══ Listed entries

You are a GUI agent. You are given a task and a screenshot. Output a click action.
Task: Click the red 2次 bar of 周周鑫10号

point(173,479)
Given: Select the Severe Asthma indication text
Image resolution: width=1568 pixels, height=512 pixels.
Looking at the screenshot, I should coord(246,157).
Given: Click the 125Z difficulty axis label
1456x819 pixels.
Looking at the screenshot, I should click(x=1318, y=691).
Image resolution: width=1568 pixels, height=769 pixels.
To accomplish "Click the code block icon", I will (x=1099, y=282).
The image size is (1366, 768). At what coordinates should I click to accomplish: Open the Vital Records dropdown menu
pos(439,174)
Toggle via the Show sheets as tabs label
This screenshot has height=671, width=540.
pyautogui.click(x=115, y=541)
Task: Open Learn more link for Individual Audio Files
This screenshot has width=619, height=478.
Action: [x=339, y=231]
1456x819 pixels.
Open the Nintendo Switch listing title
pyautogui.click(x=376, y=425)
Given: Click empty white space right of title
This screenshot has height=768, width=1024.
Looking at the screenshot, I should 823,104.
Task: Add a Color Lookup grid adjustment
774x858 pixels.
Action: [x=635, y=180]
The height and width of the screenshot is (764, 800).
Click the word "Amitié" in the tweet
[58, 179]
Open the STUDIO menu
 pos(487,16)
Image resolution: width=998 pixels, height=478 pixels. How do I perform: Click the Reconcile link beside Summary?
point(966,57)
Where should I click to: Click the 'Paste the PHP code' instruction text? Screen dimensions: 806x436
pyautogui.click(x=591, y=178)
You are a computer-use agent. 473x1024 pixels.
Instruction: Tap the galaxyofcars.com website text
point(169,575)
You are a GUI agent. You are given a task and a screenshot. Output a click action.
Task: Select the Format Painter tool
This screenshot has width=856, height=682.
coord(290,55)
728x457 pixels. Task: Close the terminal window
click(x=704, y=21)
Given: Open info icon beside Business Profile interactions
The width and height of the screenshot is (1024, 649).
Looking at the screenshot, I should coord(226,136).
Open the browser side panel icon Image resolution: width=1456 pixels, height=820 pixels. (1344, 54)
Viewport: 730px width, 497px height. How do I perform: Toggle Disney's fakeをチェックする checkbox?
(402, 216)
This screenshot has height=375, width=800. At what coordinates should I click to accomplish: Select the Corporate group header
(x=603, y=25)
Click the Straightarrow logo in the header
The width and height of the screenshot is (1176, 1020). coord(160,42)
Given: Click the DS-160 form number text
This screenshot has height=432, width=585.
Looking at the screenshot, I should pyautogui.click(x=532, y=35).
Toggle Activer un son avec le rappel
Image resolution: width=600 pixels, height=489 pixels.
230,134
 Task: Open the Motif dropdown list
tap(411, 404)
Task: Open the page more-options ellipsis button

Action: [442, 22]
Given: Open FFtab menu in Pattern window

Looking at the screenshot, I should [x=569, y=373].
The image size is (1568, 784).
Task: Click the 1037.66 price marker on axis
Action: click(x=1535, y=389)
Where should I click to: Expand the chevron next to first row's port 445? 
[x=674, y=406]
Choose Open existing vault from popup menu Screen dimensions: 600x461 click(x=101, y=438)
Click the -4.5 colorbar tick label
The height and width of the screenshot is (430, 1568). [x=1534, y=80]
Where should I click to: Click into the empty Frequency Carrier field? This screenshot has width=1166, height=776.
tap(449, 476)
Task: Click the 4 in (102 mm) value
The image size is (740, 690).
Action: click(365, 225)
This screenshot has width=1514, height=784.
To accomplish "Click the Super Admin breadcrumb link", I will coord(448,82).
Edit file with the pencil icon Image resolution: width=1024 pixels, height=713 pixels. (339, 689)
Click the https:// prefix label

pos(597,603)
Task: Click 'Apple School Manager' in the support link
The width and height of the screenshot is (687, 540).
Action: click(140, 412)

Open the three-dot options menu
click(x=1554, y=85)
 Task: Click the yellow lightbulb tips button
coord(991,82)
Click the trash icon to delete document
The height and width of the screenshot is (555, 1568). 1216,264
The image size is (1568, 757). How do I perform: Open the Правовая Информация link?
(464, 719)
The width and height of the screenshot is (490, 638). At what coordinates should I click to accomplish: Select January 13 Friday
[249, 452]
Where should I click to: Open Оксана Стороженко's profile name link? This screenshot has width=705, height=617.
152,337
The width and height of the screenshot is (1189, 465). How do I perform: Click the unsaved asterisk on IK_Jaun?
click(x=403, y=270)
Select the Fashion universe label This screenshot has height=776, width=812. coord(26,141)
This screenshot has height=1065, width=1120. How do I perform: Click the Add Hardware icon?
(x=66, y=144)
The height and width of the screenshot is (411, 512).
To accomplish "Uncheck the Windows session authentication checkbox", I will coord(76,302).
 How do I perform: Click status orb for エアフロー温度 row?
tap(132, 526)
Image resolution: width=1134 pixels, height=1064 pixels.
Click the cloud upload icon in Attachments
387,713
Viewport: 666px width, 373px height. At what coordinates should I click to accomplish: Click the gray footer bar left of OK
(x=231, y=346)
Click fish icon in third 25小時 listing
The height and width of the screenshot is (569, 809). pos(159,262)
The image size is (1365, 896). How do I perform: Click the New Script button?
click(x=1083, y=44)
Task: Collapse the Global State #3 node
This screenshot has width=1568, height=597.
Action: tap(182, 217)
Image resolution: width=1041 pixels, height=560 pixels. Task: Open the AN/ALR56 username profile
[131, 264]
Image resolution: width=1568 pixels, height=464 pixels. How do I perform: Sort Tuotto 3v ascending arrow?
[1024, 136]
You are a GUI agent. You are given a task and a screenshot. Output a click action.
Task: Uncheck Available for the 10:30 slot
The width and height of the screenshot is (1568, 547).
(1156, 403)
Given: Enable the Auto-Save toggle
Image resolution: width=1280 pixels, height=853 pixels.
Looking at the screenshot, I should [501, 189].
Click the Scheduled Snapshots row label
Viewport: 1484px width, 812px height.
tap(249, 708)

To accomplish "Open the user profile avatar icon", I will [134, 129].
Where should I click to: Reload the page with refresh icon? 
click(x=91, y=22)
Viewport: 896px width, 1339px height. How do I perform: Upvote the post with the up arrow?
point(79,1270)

════

Write out every line of the listing that holds the word "will".

● Written reply:
To accomplish "Click the code block icon", I will (x=1099, y=282).
To accomplish "Click the Super Admin breadcrumb link", I will coord(448,82).
To accomplish "Uncheck the Windows session authentication checkbox", I will coord(76,302).
To accomplish "Open the user profile avatar icon", I will [134, 129].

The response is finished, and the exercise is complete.